◆ Exercise objective ◆
Your job with the data below is to output exactly the lines from the one holding "遺贈寄付 (1498, 1237)" down to the one holding "For every named target in this 1024×1366", both included, and no others.

◆ Supplied entries ◆

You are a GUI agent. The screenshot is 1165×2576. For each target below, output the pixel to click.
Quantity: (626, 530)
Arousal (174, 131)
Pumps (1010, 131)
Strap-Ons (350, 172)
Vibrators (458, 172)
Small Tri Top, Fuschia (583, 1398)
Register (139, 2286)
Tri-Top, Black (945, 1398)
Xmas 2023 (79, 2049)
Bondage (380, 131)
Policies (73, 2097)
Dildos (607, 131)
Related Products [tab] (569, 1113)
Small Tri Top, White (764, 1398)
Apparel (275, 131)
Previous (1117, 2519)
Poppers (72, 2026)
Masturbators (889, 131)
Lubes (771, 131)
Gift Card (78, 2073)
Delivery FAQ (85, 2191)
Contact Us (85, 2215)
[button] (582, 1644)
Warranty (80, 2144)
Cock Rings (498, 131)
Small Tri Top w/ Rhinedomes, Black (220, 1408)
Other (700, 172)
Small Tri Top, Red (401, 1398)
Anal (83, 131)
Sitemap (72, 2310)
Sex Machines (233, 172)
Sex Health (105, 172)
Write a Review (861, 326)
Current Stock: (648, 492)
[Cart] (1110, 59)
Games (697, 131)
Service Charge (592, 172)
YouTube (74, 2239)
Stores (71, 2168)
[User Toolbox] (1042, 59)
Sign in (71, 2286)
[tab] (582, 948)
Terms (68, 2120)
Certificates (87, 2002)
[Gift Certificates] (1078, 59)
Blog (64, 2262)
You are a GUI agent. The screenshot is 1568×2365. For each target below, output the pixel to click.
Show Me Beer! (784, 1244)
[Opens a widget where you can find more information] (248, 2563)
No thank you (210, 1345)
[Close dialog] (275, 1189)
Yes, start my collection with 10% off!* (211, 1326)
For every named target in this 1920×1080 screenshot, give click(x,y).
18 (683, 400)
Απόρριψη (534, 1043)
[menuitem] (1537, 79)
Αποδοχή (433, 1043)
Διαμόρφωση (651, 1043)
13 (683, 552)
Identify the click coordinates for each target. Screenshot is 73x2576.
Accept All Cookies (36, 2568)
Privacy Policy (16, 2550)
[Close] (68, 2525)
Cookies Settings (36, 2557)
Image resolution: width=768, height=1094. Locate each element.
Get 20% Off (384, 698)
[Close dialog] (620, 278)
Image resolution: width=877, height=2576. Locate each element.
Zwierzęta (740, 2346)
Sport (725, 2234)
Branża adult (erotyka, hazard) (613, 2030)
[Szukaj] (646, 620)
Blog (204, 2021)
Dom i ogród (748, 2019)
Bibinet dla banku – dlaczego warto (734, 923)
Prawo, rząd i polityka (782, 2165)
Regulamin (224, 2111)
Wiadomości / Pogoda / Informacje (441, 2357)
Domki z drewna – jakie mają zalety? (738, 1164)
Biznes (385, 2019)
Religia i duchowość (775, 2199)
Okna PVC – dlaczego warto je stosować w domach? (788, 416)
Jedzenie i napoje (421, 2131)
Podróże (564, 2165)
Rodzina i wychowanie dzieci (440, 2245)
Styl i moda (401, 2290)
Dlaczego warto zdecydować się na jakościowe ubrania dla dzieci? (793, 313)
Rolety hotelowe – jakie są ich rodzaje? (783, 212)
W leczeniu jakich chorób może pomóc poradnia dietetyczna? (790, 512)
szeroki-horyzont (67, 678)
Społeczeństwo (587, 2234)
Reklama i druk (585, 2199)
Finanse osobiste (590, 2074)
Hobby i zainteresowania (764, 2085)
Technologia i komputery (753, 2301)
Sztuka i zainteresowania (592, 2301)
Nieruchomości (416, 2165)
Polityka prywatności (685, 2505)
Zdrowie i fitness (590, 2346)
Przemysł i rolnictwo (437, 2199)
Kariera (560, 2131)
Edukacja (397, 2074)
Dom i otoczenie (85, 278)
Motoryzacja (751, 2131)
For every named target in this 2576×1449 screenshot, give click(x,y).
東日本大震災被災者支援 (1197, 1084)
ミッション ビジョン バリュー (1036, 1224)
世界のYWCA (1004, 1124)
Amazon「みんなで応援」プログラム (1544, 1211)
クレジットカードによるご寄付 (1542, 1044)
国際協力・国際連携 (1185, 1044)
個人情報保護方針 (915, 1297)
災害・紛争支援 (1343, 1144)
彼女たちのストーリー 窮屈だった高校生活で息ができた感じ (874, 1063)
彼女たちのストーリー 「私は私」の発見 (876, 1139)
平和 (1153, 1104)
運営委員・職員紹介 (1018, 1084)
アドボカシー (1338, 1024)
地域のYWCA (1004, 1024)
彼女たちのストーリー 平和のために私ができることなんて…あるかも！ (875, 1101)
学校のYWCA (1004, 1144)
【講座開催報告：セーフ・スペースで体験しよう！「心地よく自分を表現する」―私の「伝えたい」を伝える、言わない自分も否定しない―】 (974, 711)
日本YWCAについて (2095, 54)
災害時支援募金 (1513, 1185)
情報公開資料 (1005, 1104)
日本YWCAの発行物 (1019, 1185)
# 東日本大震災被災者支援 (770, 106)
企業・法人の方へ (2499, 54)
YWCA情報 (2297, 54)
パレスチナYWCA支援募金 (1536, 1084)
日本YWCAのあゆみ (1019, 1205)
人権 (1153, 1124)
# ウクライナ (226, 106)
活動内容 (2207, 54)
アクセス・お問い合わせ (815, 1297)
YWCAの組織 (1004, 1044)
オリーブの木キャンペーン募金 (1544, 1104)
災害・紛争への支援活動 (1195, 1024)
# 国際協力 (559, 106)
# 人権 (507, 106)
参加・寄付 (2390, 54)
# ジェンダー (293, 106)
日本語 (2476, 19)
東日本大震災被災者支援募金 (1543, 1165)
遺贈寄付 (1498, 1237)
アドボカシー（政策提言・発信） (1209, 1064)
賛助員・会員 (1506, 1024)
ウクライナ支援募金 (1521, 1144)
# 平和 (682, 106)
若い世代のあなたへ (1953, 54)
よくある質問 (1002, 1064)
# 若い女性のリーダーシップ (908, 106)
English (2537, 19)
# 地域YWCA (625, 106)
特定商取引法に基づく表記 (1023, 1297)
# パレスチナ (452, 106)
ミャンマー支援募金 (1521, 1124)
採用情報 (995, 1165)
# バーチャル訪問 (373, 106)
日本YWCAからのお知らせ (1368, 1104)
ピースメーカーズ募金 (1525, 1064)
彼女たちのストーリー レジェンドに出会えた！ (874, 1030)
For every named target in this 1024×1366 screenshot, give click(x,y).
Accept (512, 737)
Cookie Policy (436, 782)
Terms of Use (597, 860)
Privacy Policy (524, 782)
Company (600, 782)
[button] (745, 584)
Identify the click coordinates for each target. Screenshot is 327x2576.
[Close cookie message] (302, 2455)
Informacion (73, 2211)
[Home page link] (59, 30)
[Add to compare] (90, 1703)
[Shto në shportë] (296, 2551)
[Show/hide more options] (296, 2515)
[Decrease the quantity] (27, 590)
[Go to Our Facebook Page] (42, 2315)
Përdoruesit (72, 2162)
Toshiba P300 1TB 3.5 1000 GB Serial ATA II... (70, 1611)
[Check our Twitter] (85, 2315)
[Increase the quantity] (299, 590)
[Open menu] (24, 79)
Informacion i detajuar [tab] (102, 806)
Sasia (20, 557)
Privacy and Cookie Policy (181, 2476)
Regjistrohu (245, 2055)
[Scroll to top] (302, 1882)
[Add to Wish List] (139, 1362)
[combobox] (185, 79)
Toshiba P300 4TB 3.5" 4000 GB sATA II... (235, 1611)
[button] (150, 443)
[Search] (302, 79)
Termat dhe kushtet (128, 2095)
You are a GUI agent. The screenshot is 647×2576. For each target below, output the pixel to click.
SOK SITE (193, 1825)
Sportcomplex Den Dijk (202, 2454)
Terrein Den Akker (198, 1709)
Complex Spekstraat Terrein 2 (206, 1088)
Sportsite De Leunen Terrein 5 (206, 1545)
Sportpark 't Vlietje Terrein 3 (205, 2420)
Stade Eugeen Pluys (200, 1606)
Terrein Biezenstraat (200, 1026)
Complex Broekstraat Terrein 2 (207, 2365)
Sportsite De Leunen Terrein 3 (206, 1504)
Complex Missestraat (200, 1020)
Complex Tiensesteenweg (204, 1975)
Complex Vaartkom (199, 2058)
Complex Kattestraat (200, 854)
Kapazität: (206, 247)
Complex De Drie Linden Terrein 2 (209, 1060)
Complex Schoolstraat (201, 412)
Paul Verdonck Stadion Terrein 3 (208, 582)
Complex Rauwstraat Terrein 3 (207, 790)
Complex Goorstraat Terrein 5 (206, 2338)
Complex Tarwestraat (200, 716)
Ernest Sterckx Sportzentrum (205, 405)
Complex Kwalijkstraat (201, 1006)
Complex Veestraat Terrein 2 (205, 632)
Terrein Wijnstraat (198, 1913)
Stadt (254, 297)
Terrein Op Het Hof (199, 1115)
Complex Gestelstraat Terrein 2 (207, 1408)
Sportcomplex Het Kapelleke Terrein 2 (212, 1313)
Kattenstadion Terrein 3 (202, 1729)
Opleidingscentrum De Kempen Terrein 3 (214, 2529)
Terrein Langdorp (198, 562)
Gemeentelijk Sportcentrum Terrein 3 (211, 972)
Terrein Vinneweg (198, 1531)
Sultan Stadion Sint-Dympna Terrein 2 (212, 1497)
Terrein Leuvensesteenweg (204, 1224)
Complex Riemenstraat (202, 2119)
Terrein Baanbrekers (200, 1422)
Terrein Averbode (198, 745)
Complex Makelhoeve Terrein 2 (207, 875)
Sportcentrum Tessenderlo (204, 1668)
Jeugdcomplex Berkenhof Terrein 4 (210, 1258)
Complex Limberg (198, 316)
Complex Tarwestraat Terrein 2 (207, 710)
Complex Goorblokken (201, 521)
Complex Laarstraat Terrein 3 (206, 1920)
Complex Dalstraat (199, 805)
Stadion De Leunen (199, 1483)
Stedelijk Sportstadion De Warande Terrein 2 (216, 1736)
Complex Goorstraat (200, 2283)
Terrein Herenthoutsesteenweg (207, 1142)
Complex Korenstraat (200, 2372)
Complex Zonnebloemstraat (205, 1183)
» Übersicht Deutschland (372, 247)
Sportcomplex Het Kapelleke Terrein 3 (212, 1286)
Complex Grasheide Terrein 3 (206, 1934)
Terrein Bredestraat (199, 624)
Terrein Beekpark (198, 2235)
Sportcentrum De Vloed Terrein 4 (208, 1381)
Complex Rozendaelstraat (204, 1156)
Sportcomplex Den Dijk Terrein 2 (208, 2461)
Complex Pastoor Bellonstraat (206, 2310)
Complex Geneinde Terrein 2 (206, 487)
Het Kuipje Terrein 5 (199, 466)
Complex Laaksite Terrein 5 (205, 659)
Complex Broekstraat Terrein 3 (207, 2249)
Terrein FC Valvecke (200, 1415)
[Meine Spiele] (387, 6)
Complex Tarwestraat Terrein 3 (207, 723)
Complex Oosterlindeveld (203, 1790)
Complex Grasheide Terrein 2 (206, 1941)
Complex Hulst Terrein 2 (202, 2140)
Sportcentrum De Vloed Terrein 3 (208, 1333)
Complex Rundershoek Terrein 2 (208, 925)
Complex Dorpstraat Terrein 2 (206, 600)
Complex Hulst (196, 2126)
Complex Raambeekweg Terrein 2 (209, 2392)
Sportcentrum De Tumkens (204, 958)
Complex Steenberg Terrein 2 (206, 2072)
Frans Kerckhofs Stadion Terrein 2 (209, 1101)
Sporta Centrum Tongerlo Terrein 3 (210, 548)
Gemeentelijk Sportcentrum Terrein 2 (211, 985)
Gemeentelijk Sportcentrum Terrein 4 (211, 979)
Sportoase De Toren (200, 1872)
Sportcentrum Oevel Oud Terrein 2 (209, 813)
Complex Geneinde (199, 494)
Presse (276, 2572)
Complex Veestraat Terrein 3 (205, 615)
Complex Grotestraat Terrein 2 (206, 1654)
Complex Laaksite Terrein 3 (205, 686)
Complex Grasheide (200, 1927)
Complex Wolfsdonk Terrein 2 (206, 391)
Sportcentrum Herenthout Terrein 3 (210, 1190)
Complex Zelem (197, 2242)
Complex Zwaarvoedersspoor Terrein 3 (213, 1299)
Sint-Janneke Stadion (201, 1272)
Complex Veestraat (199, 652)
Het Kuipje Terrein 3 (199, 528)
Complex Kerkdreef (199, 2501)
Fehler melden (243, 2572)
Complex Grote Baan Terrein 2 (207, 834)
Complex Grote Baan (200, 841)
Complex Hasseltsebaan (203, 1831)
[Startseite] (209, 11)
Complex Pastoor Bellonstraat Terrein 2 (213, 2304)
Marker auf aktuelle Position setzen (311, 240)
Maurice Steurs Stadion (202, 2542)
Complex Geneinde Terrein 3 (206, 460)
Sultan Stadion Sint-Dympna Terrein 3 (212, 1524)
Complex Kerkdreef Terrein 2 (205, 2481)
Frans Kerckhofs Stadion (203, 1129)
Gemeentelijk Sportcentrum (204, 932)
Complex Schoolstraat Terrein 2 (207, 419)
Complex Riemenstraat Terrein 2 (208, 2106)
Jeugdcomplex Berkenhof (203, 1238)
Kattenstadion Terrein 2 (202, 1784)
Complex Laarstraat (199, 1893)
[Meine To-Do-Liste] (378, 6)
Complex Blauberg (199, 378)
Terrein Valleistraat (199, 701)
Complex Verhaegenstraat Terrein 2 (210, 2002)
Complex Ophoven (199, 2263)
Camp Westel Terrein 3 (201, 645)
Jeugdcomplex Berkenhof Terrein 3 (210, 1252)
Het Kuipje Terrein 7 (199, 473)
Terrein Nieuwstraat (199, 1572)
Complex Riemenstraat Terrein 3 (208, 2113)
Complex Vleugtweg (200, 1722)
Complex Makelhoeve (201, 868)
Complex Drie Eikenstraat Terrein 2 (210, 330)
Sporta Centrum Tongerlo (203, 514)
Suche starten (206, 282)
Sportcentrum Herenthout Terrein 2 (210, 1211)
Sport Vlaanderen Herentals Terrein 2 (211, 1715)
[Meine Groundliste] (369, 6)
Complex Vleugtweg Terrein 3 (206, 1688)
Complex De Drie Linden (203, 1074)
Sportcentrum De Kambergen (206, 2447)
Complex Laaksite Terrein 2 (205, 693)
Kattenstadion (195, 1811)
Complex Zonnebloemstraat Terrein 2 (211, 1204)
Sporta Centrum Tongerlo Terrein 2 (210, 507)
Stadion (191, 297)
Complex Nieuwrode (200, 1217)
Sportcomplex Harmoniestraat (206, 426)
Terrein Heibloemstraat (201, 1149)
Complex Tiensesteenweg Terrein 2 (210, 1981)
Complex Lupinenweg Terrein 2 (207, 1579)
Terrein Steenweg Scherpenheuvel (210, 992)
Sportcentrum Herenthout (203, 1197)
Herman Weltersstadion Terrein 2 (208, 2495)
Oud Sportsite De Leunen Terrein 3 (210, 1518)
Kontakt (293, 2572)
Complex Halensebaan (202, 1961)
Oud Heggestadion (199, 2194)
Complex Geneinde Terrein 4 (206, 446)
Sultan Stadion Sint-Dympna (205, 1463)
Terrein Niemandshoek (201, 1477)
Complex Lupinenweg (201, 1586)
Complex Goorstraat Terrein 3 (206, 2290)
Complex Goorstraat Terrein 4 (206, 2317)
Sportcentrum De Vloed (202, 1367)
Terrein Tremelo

◆ Response to this task ◆
遺贈寄付 (1498, 1237)
アドボカシー（政策提言・発信） (1209, 1064)
賛助員・会員 (1506, 1024)
ウクライナ支援募金 (1521, 1144)
# 平和 (682, 106)
若い世代のあなたへ (1953, 54)
よくある質問 (1002, 1064)
# 若い女性のリーダーシップ (908, 106)
English (2537, 19)
# 地域YWCA (625, 106)
特定商取引法に基づく表記 (1023, 1297)
# パレスチナ (452, 106)
ミャンマー支援募金 (1521, 1124)
採用情報 (995, 1165)
# バーチャル訪問 (373, 106)
日本YWCAからのお知らせ (1368, 1104)
ピースメーカーズ募金 (1525, 1064)
彼女たちのストーリー レジェンドに出会えた！ (874, 1030)
For every named target in this 1024×1366 screenshot, give click(x,y).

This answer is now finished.